Employment Alert No. 132: Expired Warnings and Dismissals

February 22, 2007

Background

When an employer is faced with an employee who has repeatedly committed acts of misconduct (or under-performance), it is tempting to take previous misdemeanours/failings into consideration. 

Warnings are expressed to remain active for a specified period of time e.g. 6 or 12 months.  Once this time has passed, the warning will have expired.

The EAT has now confirmed that expired warnings must be ignored when considering any subsequent act of misconduct.

The facts

Mr Webb (W) was dismissed by his employer for watching television with his colleagues when he should have been working.  None of his colleagues were dismissed.  The employer claimed that W was dismissed because he had previously been given a final written warning for a similar act of misconduct, whereas his colleagues had clean disciplinary records.
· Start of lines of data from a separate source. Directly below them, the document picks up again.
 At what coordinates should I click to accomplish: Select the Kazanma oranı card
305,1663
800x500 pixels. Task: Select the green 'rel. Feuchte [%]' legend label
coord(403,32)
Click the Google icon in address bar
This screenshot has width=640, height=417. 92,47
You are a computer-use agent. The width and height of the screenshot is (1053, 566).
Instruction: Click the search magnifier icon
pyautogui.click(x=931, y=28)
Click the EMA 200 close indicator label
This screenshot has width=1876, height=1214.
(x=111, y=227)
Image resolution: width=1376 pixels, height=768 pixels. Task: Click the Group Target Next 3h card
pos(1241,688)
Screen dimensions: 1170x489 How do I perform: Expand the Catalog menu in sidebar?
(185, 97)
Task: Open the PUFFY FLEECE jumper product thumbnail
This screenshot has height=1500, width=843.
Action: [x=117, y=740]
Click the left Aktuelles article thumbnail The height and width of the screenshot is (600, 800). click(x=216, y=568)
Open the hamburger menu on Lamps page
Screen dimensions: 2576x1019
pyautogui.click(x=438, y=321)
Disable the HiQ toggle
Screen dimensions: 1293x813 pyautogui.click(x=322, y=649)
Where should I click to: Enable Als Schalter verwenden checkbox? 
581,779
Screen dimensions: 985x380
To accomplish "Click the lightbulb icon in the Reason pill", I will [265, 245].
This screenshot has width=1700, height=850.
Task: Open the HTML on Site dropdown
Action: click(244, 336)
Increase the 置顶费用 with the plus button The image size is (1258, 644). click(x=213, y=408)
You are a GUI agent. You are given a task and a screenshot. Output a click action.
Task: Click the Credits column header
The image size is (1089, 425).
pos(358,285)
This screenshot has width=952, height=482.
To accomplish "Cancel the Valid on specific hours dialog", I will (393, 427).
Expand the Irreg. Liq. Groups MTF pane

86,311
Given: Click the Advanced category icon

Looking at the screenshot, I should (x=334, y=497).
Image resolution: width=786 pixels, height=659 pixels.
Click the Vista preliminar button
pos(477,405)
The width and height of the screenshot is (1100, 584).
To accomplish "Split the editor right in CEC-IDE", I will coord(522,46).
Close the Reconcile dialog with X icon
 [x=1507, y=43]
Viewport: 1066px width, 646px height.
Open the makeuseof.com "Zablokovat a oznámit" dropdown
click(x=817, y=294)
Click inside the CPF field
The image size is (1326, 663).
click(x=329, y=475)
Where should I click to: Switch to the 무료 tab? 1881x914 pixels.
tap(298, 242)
W’s previous warning had been expressed to last for 12 months but had expired at the time of his dismissal.  

The Decision

The EAT confirmed that employers are, in fact, obliged (not merely entitled) to ignore expired warnings.  In this case the fact that W’s expired warning was taken into account rendered his dismissal unfair.  

What this means for employers

This case highlights the need to tailor warnings, particularly final warnings, to the particular circumstances.

The ACAS Code indicates that final warnings should normally remain active for 12 months.  However, the EAT has indicated that this need not always be the case and that warnings remaining active for longer than 12 months may be issued if it is appropriate in the circumstances. 

If, for example, the employer is being lenient by only giving the employee a warning, it may be appropriate to issue a warning which will remain “live” for e.g. 18 months.  In light of this case, employers should consider amending their disciplinary procedures at the next opportunity to give themselves the flexibility to do this. 

This case makes it clear that expired warnings must not only be disregarded for the purposes of “totting up” past offences but the employer may also not take it into account when considering, in a gross misconduct case, if there are any mitigating circumstances.  If the employee would not have been dismissed but for the warning, the dismissal is likely to be unfair.